むち打ちの後遺障害認定

むちうち

後遺障害とは?

交通事故によってむちうちの症状が出てしまった場合ですが、自賠責保険でいうところの後遺障害として認定してもらえる可能性があるものの、実はハードルはかなり高いとみたほうがよいといえます。この後遺障害というのは、医療を続けてもそれ以上は改善する見込みのない症状が心身に永続的に残ってしまう、症状固定とよばれる状態に至ったことを指しています。

ただし、同じ後遺障害とはいっても、症状が発生している身体の部位や、その深刻さの程度といったものはかなり異なっているはずですので、あらかじめ国が示した一定の基準にしたがって、具体的な保険金の金額などを決定することになります。そのためのものさしとして利用されているものが、後遺障害等級とよばれるものであり、医師の診断書などの客観的な証拠をもとにして、損害保険料率算出機構が審査を行い、後遺障害認定とともに等級の判定を行っています。

後遺障害認定は弁護士相談

こうした後遺障害についてですが、典型的なものとしては、交通事故によって上肢や下肢を切断してしまったといったものがあり、これは誰の目から見ても身体障害者手帳の交付が受けられる程度の、かなり重度な後遺障害が発生しているケースといえます。

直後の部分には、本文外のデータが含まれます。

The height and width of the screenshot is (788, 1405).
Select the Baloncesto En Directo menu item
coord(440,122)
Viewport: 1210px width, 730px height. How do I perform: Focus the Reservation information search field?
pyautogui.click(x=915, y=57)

このようなケースであれば、等級としては最高位となる1級の認定を受けることになり、以後の治療費は保険金からは支払われない反面、慰謝料や逸失利益といったものにあたる金額を受け取ることができるようになります。

いっぽう、むちうちというのは、等級としては最下位にあたる14級に該当するものですが、その症状は首筋や肩にかけての痛みやしびれといったものから、吐き気や気分の変調までを幅広く含むものであり、しかも本人の主観的な感覚をもとにして診断をせざるをえないという特徴から、後遺障害認定が得られにくいのが実情です。

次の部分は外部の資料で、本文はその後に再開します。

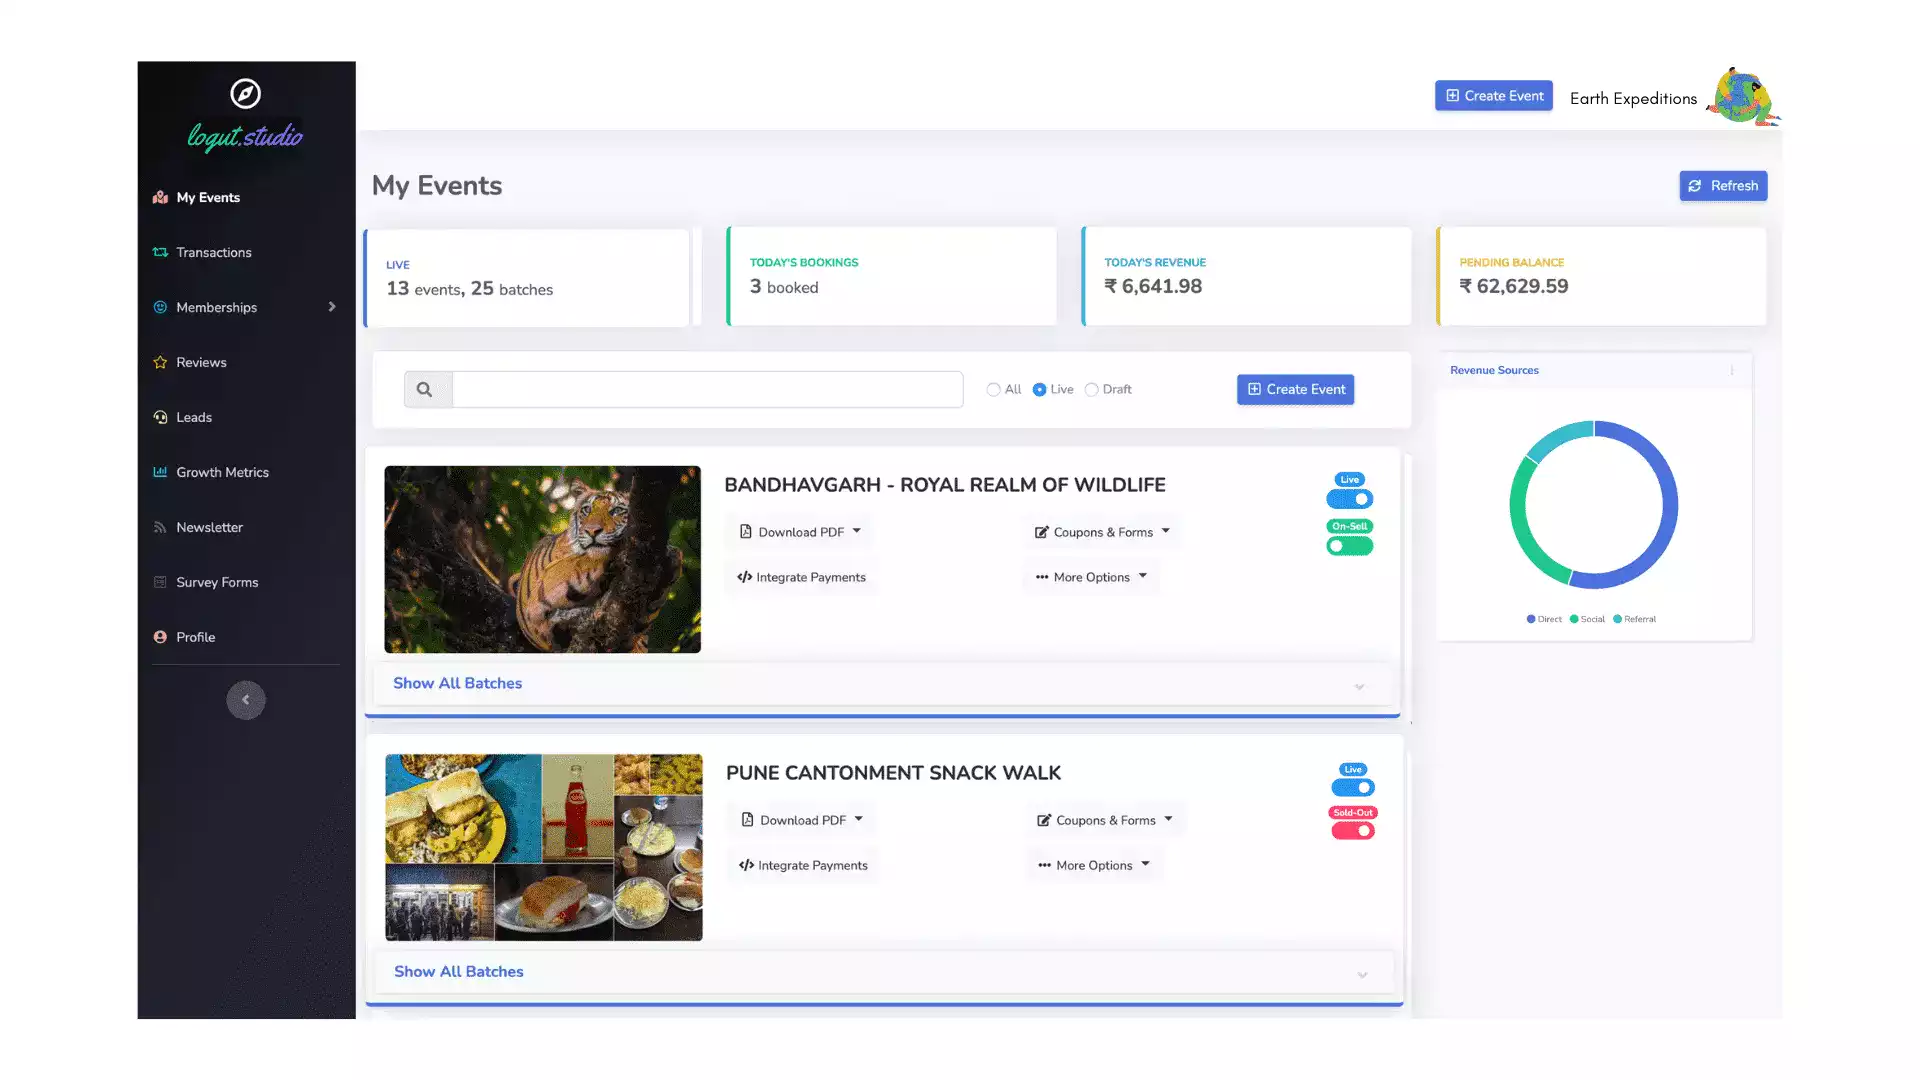Click the Reviews star icon
1920x1080 pixels.
[160, 362]
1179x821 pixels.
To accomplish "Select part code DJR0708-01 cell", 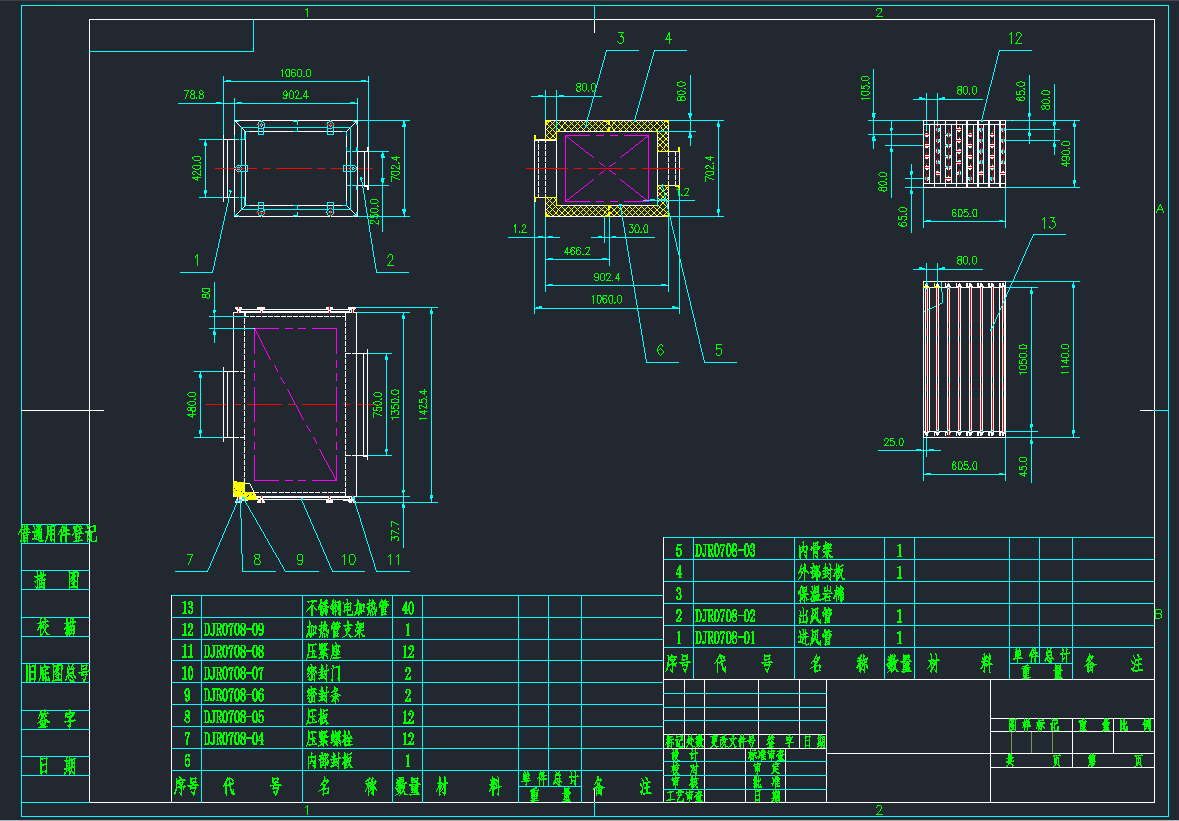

もしも後遺障害認定をめぐってこうしたトラブルがあった場合は、法律の専門家である弁護士の法律相談を受けて、後遺障害認定を勝ち取るためのプランについてのアドバイスを受けておくのがよいといえます。弁護士の業務は法律全般であるとはいっても、当然ながらそれぞれの得意分野というものがあり、なかには交通事故のトラブルに強い弁護士、法律事務所も存在しています。できればそうしたところを探して相談をするようにすれば、新規の申請の場合、認定がされなかった場合の不服申立ての場合のどちらであっても、適切な道筋が確認できるはずです。